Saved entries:
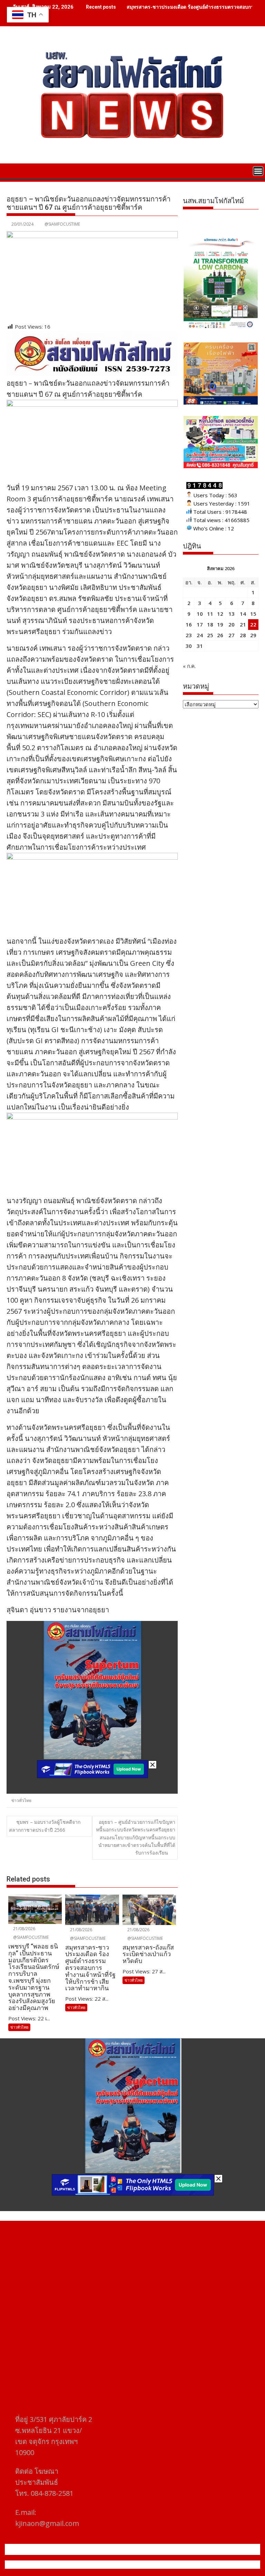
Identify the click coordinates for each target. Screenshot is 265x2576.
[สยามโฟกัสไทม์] (13, 170)
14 (243, 613)
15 (253, 613)
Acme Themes (200, 2564)
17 (200, 624)
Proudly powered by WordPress (86, 2564)
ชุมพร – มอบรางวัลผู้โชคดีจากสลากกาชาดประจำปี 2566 (44, 1826)
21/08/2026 (23, 1929)
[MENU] (258, 171)
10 (200, 613)
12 (220, 613)
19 (220, 624)
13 (231, 613)
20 (231, 624)
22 (253, 624)
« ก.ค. (189, 665)
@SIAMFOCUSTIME (62, 224)
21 (243, 624)
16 (189, 624)
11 (210, 613)
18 (210, 624)
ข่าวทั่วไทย (21, 1800)
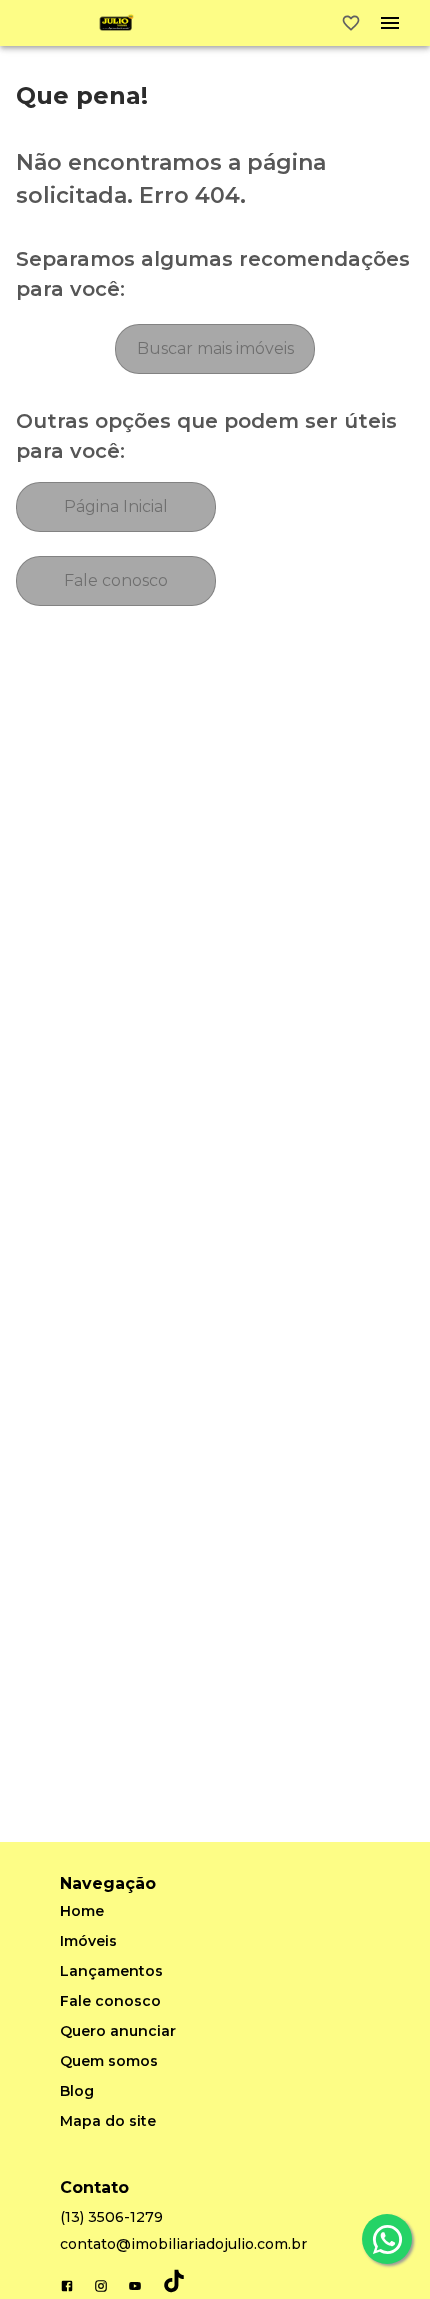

Action item: Return all the records above exactly, pictures omitted.

Output:
Identify the click coordinates for each target. Screenshot is 265x2576.
[สยามโฟกัสไทม์] (13, 170)
14 (243, 613)
15 (253, 613)
Acme Themes (200, 2564)
17 (200, 624)
Proudly powered by WordPress (86, 2564)
ชุมพร – มอบรางวัลผู้โชคดีจากสลากกาชาดประจำปี 2566 (44, 1826)
21/08/2026 (23, 1929)
[MENU] (258, 171)
10 (200, 613)
12 (220, 613)
19 (220, 624)
13 (231, 613)
20 (231, 624)
22 (253, 624)
« ก.ค. (189, 665)
@SIAMFOCUSTIME (62, 224)
21 (243, 624)
16 (189, 624)
11 (210, 613)
18 (210, 624)
ข่าวทั่วไทย (21, 1800)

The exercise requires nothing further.